VMware Migration
Or how i got rid of "switchroot: mount failed: 22"
While i was moving one of my pizza box CentOS 4 installations to VMware i ran into a boot problem i hadn't seen before. The pizza box was an IBM x335 with IDE controller. The VMware VM had a LSI SCSI controller. After rsyncing the entire hard drive over to an additional drive on a running CentOS VM, i moved the drive into its own VM. Then i tried to boot it, and quickly got this wonderful:
switchroot: mount failed: 22 umount /initrd/dev failed: 2 Kernel panic - not syncing: Attempted to kill init!
This was very disappointing to me. After a bit STFW, it became apparent that my initrd wasn't the SCSI kind. So i booted back to my VM that had the drive as an extra drive. From there i mount the extra drive, updated /etc/modprobe.conf and rebuilt initrd. This went something like:
mount /dev/sdb1 /mnt
Then i replaced the contents of the original /etc/modprobe.conf:
alias eth0 tg3 alias eth1 tg3 alias usb-controller ohci-hcd
with:
alias eth0 pcnet32 alias scsi_hostadapter mptbase alias scsi_hostadapter1 mptscsi alias scsi_hostadapter2 mptfc alias scsi_hostadapter3 mptspi alias scsi_hostadapter4 mptsas alias scsi_hostadapter5 mptscsih alias usb-controller uhci-hcd
This was followed by rebuilding my initrd images under chroot.

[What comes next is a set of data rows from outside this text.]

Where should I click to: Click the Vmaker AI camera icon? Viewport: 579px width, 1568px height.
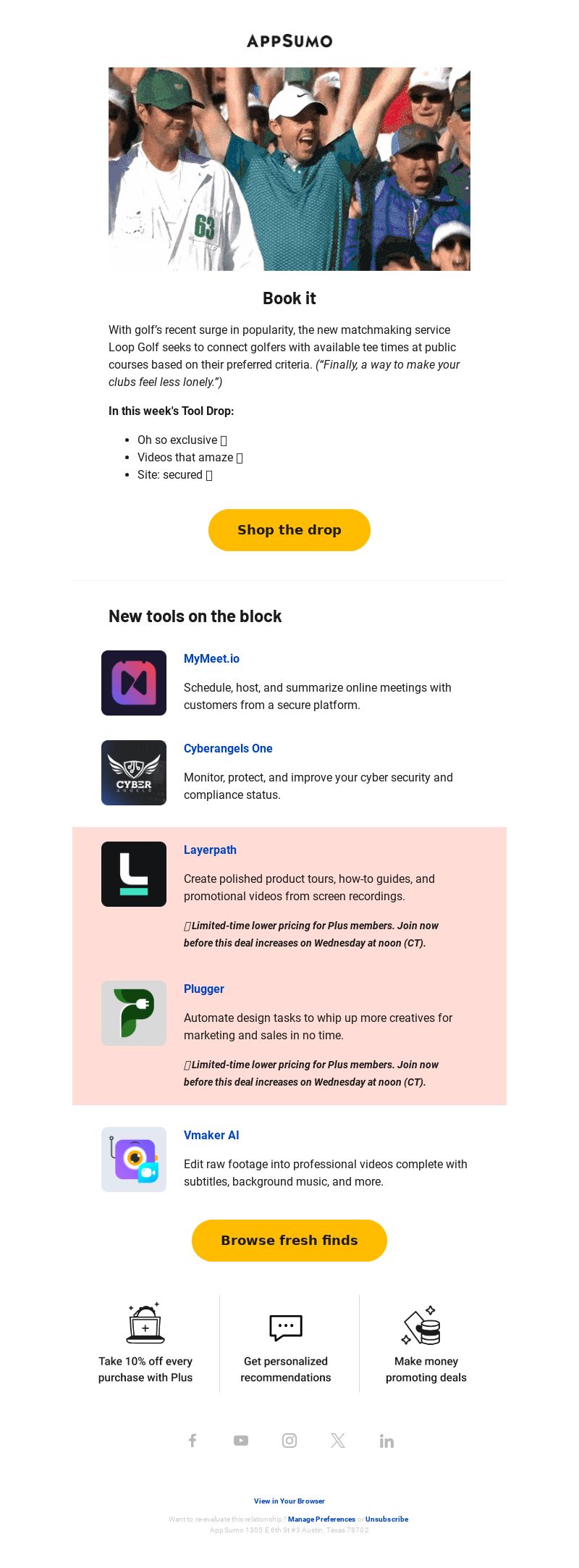pyautogui.click(x=134, y=1160)
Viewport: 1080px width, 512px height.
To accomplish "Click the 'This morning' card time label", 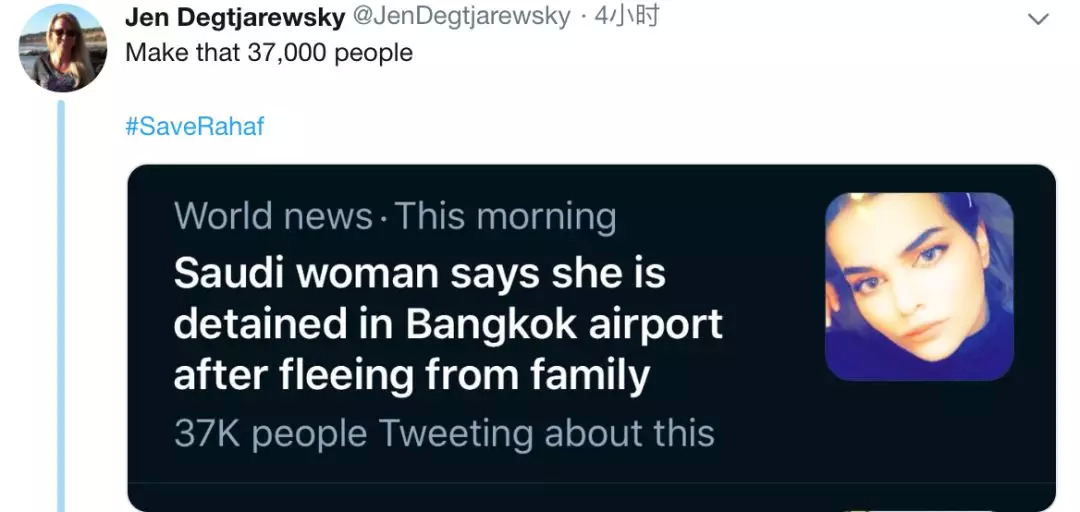I will pyautogui.click(x=506, y=217).
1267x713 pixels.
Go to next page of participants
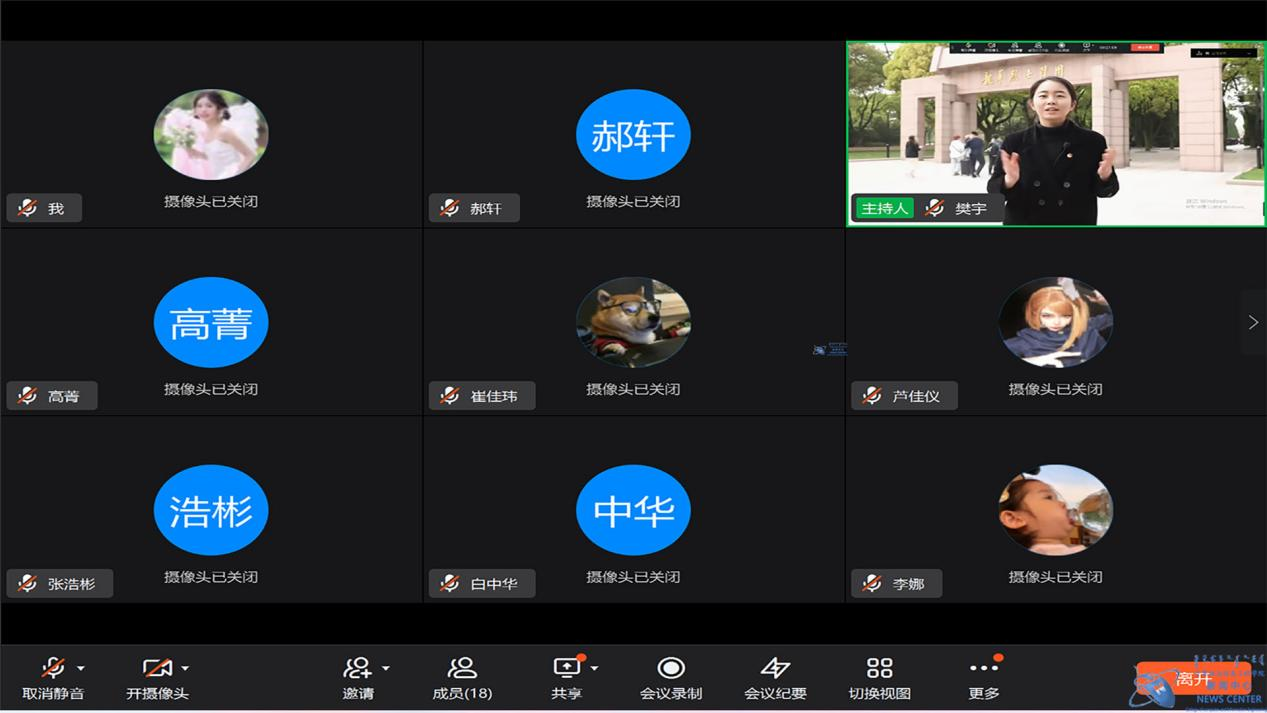(1253, 322)
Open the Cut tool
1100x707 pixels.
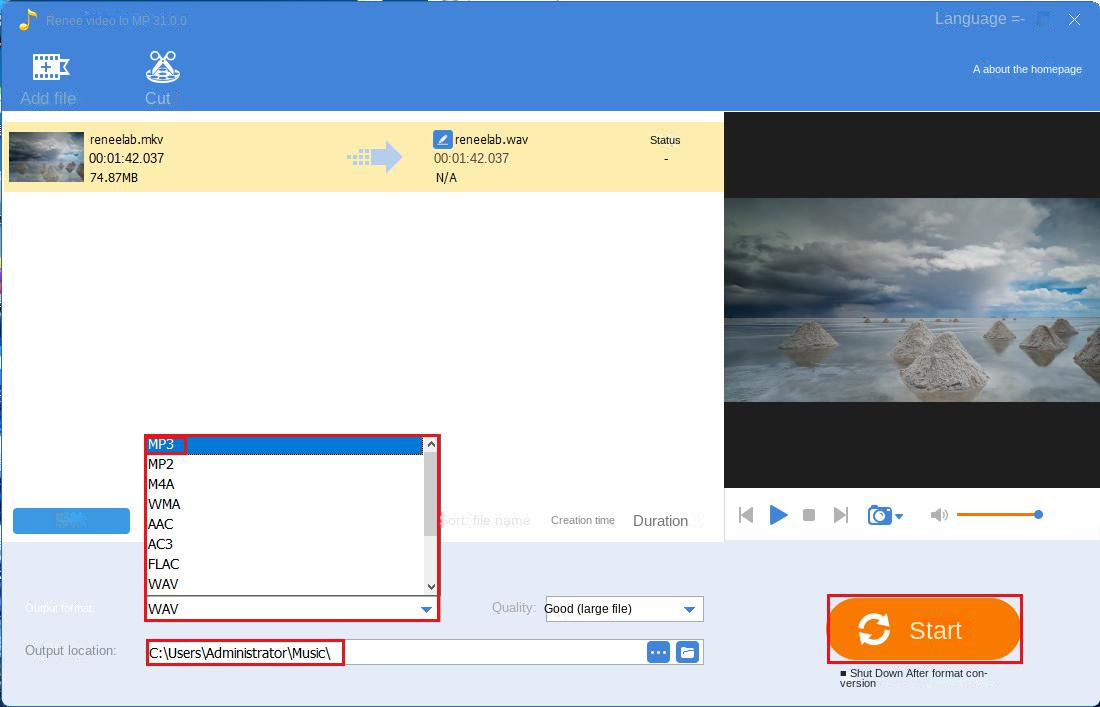tap(162, 68)
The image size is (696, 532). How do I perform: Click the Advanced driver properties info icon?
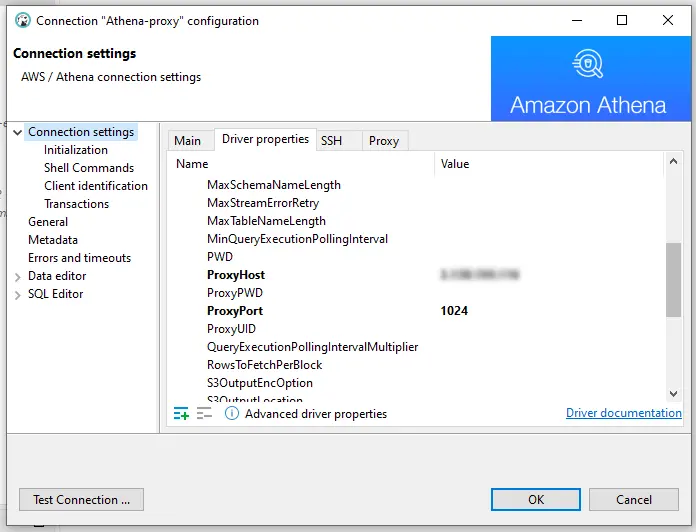click(231, 414)
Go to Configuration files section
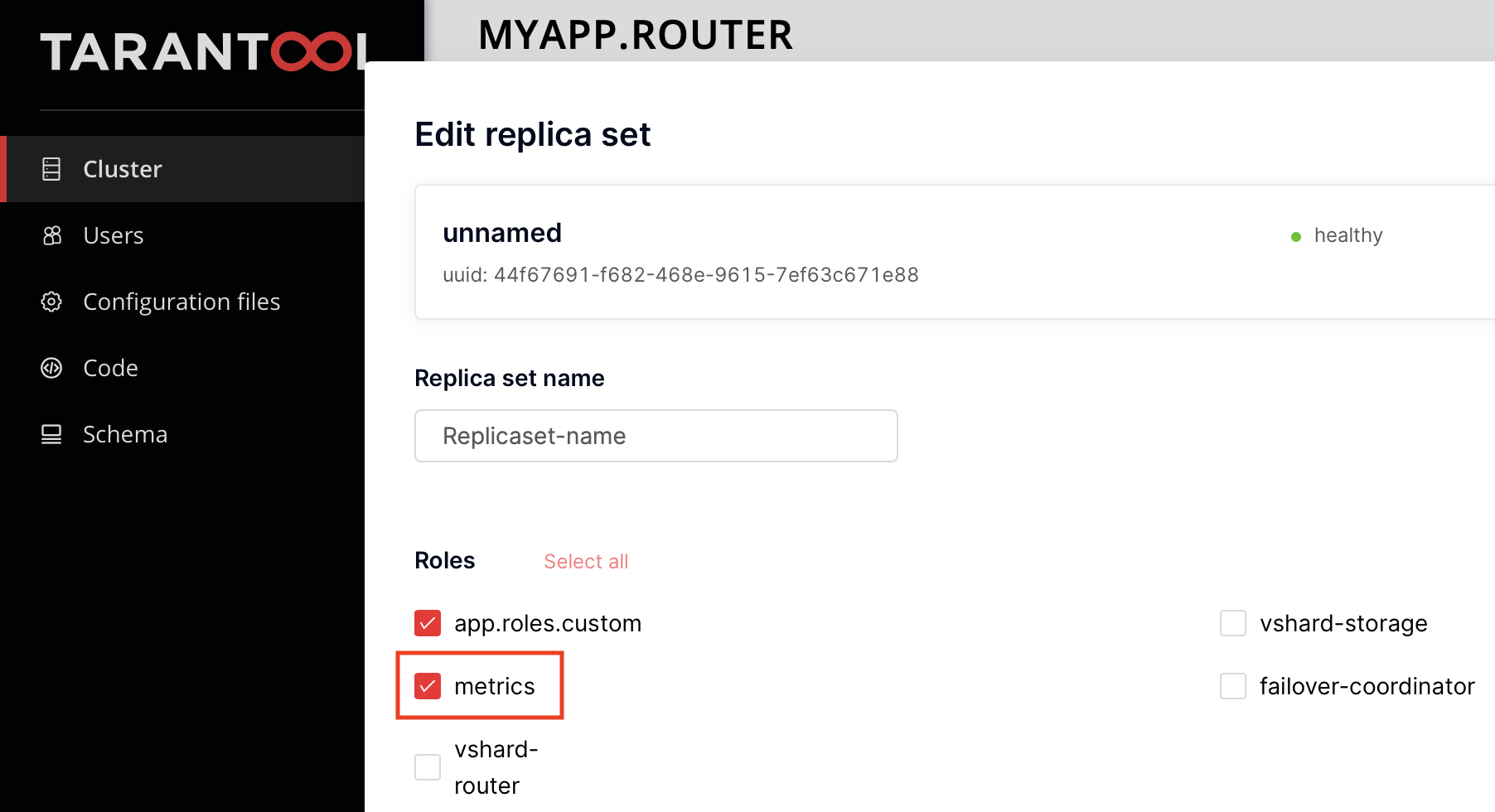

mount --bind /dev/ /mnt/dev/ mount --bind /proc/ /mnt/proc/ mount --bind /sys/ /mnt/sys/ chroot /mnt/ su mkinitrd -f /boot/initrd-2.6.9-55.0.2.EL.img 2.6.9-55.0.2.EL
I repreated the last step for all my kernel versions, then shut down this VM and successfully rebooted the one that had this drive as the primary drive.